— Work required —
Nothing but the data, repeated exactly, belongs in the answer.

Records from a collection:

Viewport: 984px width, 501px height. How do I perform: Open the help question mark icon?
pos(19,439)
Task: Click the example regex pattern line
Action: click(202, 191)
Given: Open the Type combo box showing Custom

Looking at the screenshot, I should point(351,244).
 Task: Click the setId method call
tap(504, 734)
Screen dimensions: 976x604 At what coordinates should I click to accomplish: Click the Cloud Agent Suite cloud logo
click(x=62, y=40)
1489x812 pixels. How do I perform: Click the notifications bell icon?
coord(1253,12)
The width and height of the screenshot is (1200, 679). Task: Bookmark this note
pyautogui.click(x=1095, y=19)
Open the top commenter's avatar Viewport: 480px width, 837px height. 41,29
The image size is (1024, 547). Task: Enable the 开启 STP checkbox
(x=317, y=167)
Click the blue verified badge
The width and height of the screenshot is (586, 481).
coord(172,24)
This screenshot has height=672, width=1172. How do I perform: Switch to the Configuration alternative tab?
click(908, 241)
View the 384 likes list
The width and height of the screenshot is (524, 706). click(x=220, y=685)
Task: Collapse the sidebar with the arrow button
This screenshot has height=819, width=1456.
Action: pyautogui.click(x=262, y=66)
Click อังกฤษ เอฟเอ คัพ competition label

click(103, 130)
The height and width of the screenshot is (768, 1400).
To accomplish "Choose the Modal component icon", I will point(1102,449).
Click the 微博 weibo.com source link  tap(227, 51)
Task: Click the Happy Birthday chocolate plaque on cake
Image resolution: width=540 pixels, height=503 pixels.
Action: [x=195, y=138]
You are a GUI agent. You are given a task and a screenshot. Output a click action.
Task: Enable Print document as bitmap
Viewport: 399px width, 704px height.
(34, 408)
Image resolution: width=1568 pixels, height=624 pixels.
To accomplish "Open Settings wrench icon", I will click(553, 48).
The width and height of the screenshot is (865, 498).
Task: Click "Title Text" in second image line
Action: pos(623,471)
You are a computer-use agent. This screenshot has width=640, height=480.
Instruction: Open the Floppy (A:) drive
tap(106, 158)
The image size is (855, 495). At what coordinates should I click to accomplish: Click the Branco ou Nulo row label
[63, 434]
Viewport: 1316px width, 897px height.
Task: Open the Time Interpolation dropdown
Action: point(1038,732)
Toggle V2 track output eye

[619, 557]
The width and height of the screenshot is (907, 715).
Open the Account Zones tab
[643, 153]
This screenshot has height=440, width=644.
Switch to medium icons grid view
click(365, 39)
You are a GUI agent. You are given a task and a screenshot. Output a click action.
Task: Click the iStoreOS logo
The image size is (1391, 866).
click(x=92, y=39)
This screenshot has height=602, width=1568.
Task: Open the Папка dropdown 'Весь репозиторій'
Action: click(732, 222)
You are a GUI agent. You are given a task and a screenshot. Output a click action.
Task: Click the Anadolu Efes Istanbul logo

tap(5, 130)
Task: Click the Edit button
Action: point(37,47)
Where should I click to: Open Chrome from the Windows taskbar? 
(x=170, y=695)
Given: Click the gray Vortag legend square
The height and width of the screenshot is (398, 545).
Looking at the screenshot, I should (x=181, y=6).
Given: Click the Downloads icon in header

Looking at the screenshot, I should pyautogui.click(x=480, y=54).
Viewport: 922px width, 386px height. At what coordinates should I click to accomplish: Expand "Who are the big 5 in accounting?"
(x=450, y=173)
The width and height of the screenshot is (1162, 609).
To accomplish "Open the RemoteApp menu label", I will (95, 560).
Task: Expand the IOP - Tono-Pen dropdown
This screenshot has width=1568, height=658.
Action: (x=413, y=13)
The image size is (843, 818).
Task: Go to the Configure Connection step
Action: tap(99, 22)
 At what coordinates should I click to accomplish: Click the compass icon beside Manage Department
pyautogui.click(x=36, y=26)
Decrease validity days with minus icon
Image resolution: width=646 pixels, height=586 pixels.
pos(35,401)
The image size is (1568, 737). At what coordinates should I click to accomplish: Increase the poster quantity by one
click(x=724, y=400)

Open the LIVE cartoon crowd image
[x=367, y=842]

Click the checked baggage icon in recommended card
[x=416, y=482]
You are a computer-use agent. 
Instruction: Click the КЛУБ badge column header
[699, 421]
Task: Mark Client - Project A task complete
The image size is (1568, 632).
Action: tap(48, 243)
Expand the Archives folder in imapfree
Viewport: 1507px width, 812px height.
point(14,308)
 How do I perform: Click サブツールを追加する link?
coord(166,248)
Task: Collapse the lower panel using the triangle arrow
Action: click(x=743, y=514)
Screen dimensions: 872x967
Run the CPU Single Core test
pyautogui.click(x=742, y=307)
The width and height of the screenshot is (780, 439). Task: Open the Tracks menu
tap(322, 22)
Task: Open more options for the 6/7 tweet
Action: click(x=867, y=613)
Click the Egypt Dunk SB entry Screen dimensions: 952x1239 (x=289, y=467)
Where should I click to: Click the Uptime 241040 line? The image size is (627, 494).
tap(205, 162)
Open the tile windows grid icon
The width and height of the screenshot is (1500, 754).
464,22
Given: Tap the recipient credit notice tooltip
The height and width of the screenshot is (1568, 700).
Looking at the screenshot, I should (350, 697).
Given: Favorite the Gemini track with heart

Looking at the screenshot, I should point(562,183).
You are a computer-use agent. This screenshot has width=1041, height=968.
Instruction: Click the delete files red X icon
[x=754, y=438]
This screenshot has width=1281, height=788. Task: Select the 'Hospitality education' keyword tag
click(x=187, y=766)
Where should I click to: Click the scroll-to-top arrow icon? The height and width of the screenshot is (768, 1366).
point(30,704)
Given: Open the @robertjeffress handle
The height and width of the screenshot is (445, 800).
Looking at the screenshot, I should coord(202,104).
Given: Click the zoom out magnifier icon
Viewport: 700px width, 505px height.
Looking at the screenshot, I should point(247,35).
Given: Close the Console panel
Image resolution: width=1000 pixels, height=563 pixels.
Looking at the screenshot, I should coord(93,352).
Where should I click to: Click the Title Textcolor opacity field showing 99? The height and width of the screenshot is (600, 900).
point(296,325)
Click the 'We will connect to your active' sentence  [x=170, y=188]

— Exercise answer —
Viewport: 984px width, 501px height. How do I perform: Open the help question mark icon?
pos(19,439)
Task: Click the example regex pattern line
Action: click(202, 191)
Given: Open the Type combo box showing Custom

Looking at the screenshot, I should point(351,244).
 Task: Click the setId method call
tap(504, 734)
Screen dimensions: 976x604 At what coordinates should I click to accomplish: Click the Cloud Agent Suite cloud logo
click(x=62, y=40)
1489x812 pixels. How do I perform: Click the notifications bell icon?
coord(1253,12)
The width and height of the screenshot is (1200, 679). Task: Bookmark this note
pyautogui.click(x=1095, y=19)
Open the top commenter's avatar Viewport: 480px width, 837px height. 41,29
The image size is (1024, 547). Task: Enable the 开启 STP checkbox
(x=317, y=167)
Click the blue verified badge
The width and height of the screenshot is (586, 481).
coord(172,24)
This screenshot has height=672, width=1172. How do I perform: Switch to the Configuration alternative tab?
click(908, 241)
View the 384 likes list
The width and height of the screenshot is (524, 706). click(x=220, y=685)
Task: Collapse the sidebar with the arrow button
This screenshot has height=819, width=1456.
Action: pyautogui.click(x=262, y=66)
Click อังกฤษ เอฟเอ คัพ competition label

click(103, 130)
The height and width of the screenshot is (768, 1400).
To accomplish "Choose the Modal component icon", I will point(1102,449).
Click the 微博 weibo.com source link  tap(227, 51)
Task: Click the Happy Birthday chocolate plaque on cake
Image resolution: width=540 pixels, height=503 pixels.
Action: [x=195, y=138]
You are a GUI agent. You are given a task and a screenshot. Output a click action.
Task: Enable Print document as bitmap
Viewport: 399px width, 704px height.
(34, 408)
Image resolution: width=1568 pixels, height=624 pixels.
To accomplish "Open Settings wrench icon", I will click(553, 48).
The width and height of the screenshot is (865, 498).
Task: Click "Title Text" in second image line
Action: pos(623,471)
You are a computer-use agent. This screenshot has width=640, height=480.
Instruction: Open the Floppy (A:) drive
tap(106, 158)
The image size is (855, 495). At what coordinates should I click to accomplish: Click the Branco ou Nulo row label
[63, 434]
Viewport: 1316px width, 897px height.
Task: Open the Time Interpolation dropdown
Action: point(1038,732)
Toggle V2 track output eye

[619, 557]
The width and height of the screenshot is (907, 715).
Open the Account Zones tab
[643, 153]
This screenshot has height=440, width=644.
Switch to medium icons grid view
click(365, 39)
You are a GUI agent. You are given a task and a screenshot. Output a click action.
Task: Click the iStoreOS logo
The image size is (1391, 866).
click(x=92, y=39)
This screenshot has height=602, width=1568.
Task: Open the Папка dropdown 'Весь репозиторій'
Action: click(732, 222)
You are a GUI agent. You are given a task and a screenshot. Output a click action.
Task: Click the Anadolu Efes Istanbul logo

tap(5, 130)
Task: Click the Edit button
Action: point(37,47)
Where should I click to: Open Chrome from the Windows taskbar? 
(x=170, y=695)
Given: Click the gray Vortag legend square
The height and width of the screenshot is (398, 545).
Looking at the screenshot, I should (x=181, y=6).
Given: Click the Downloads icon in header

Looking at the screenshot, I should pyautogui.click(x=480, y=54).
Viewport: 922px width, 386px height. At what coordinates should I click to accomplish: Expand "Who are the big 5 in accounting?"
(x=450, y=173)
The width and height of the screenshot is (1162, 609).
To accomplish "Open the RemoteApp menu label", I will (95, 560).
Task: Expand the IOP - Tono-Pen dropdown
This screenshot has width=1568, height=658.
Action: (x=413, y=13)
The image size is (843, 818).
Task: Go to the Configure Connection step
Action: tap(99, 22)
 At what coordinates should I click to accomplish: Click the compass icon beside Manage Department
pyautogui.click(x=36, y=26)
Decrease validity days with minus icon
Image resolution: width=646 pixels, height=586 pixels.
pos(35,401)
The image size is (1568, 737). At what coordinates should I click to accomplish: Increase the poster quantity by one
click(x=724, y=400)

Open the LIVE cartoon crowd image
[x=367, y=842]

Click the checked baggage icon in recommended card
[x=416, y=482]
You are a computer-use agent. 
Instruction: Click the КЛУБ badge column header
[699, 421]
Task: Mark Client - Project A task complete
The image size is (1568, 632).
Action: tap(48, 243)
Expand the Archives folder in imapfree
Viewport: 1507px width, 812px height.
point(14,308)
 How do I perform: Click サブツールを追加する link?
coord(166,248)
Task: Collapse the lower panel using the triangle arrow
Action: click(x=743, y=514)
Screen dimensions: 872x967
Run the CPU Single Core test
pyautogui.click(x=742, y=307)
The width and height of the screenshot is (780, 439). Task: Open the Tracks menu
tap(322, 22)
Task: Open more options for the 6/7 tweet
Action: click(x=867, y=613)
Click the Egypt Dunk SB entry Screen dimensions: 952x1239 (x=289, y=467)
Where should I click to: Click the Uptime 241040 line? The image size is (627, 494).
tap(205, 162)
Open the tile windows grid icon
The width and height of the screenshot is (1500, 754).
464,22
Given: Tap the recipient credit notice tooltip
The height and width of the screenshot is (1568, 700).
Looking at the screenshot, I should (350, 697).
Given: Favorite the Gemini track with heart

Looking at the screenshot, I should point(562,183).
You are a computer-use agent. This screenshot has width=1041, height=968.
Instruction: Click the delete files red X icon
[x=754, y=438]
This screenshot has width=1281, height=788. Task: Select the 'Hospitality education' keyword tag
click(x=187, y=766)
Where should I click to: Click the scroll-to-top arrow icon? The height and width of the screenshot is (768, 1366).
point(30,704)
Given: Open the @robertjeffress handle
The height and width of the screenshot is (445, 800).
Looking at the screenshot, I should coord(202,104).
Given: Click the zoom out magnifier icon
Viewport: 700px width, 505px height.
Looking at the screenshot, I should point(247,35).
Given: Close the Console panel
Image resolution: width=1000 pixels, height=563 pixels.
Looking at the screenshot, I should coord(93,352).
Where should I click to: Click the Title Textcolor opacity field showing 99? The height and width of the screenshot is (600, 900).
point(296,325)
Click the 'We will connect to your active' sentence  [x=170, y=188]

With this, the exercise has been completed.